Would you believe that spam got named after a Monty Python script? We’re talking about the annoying mass emails here, not the canned food. But surprisingly the two are connected. Spam emails and spam food
How exceedingly frustrating and annoying is spam? We have all been the recipient of it in one form or the other. For most of us it usually by the way of emails, but for webmasters it come in the form of spam comments where one site aims gain a link to their own site by using comments. This improves their rank in Google, but can have a detrimental affect on the targeted website. Often the spam comments in blogs are generated in bulk and distributed to thousands of websites by the use of a computer, and just as with emails the content is exactly the same each time the computer bot hits. Spam has become such a problem that many jurisdictions have tried to curtail it, especially in regards to email marketing. Given it’s high presence in society, how many people know why spam is called spam? We can tell you that spam got it’s name from a Monty Python script.

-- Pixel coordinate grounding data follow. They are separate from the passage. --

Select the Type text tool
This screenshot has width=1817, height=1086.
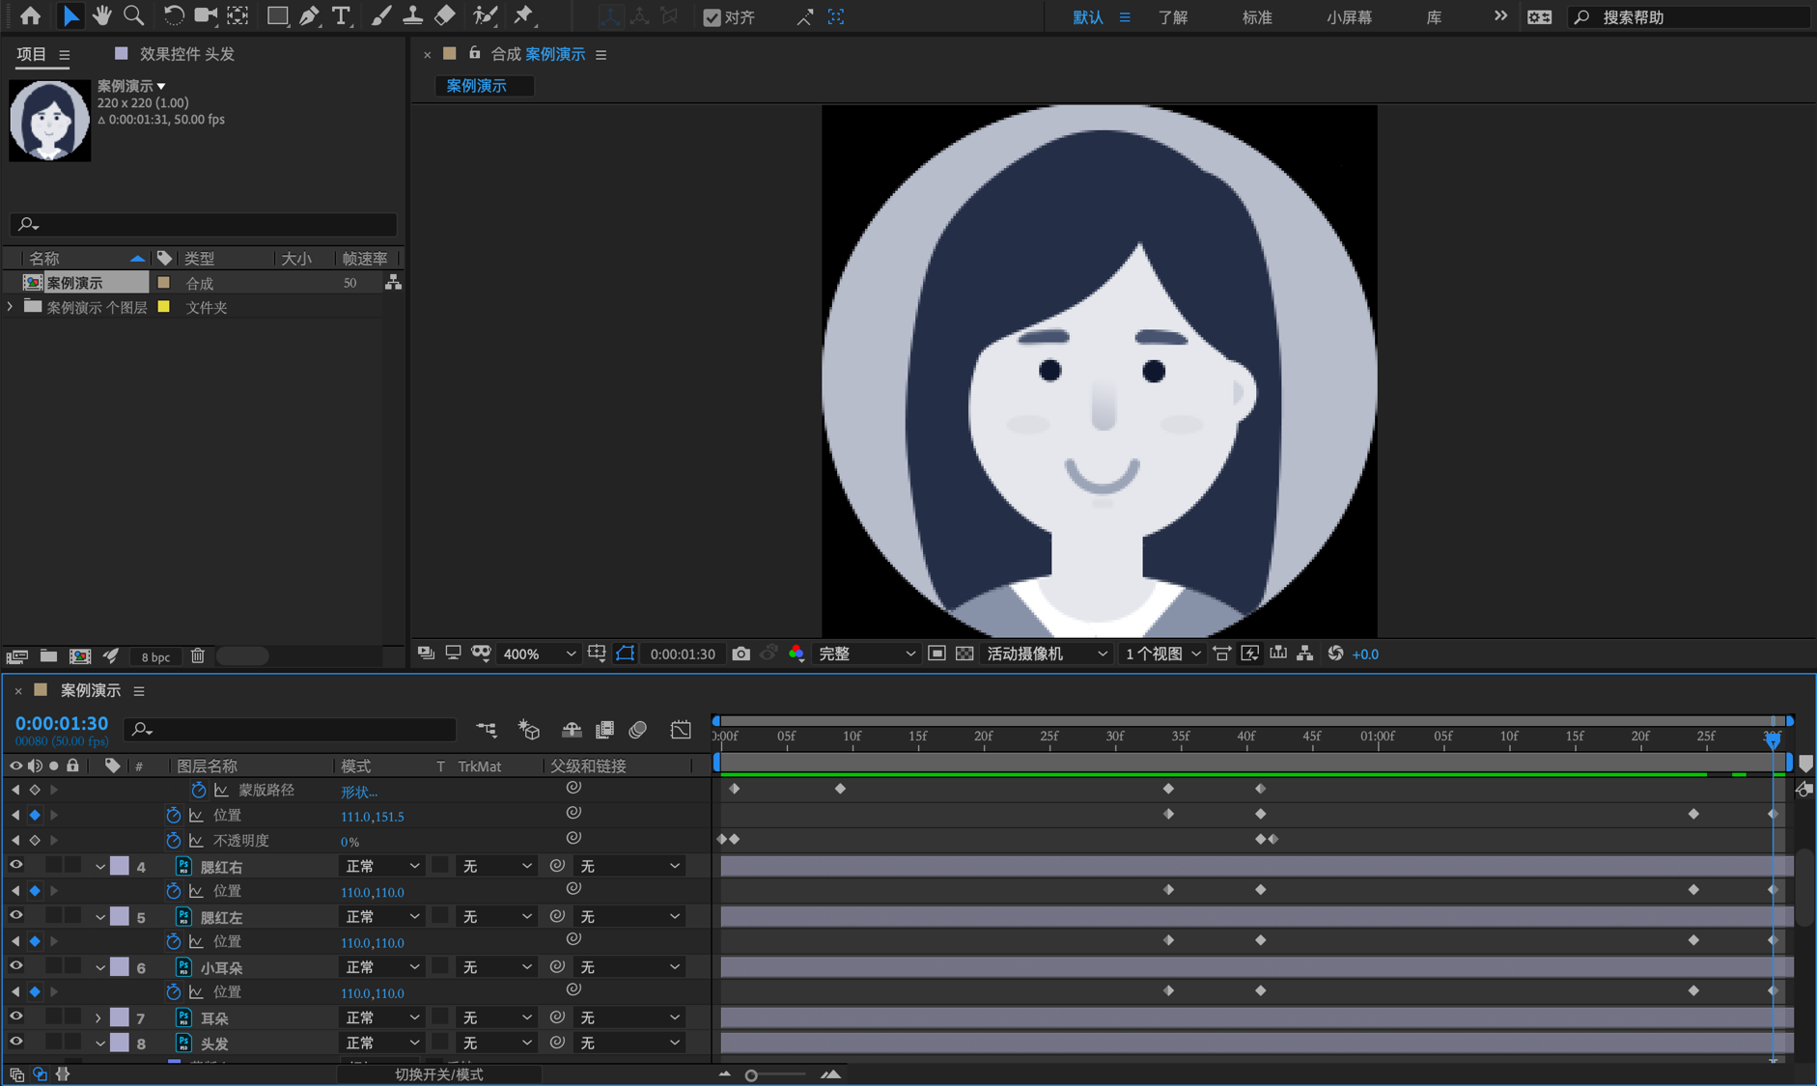341,16
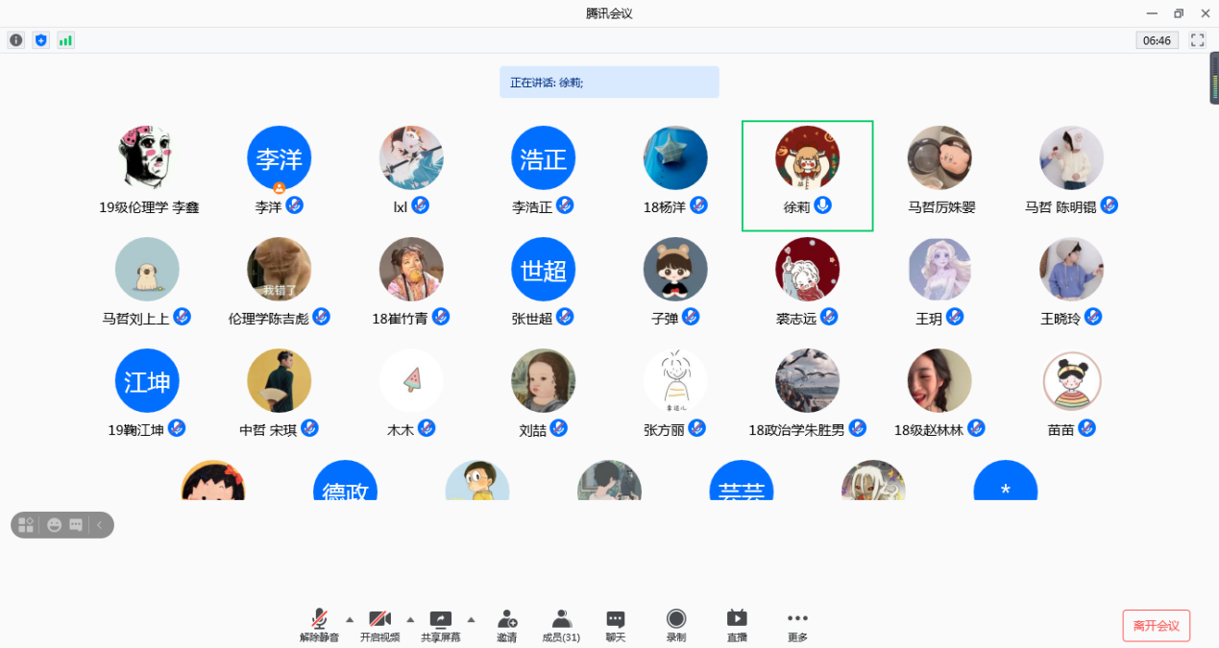Turn on camera with 开启视频
This screenshot has height=648, width=1219.
coord(379,625)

Now it’s time to give a truncated history lesson on spam. On March 31, 1993, Usenet administrator Richard Depew inadvertently posted the same message in excess of 200 times to a discussion group. It was following this accidental posting that Usenet users coined the term for mass messaging and junk emails. While this wasn’t the first spam email sent, it was the catalyst for the naming of them. So where’s the connection between spam and a Monty Python script? In 1970 the popular British television show, Monty Python’s Flying Circus had a small segment that was set in a restaurant. The menu for the restaurant comprised of nothing more than “spam”, the canned variety, over and over again. Just like the multiple emails that are sent automatically by computer systems.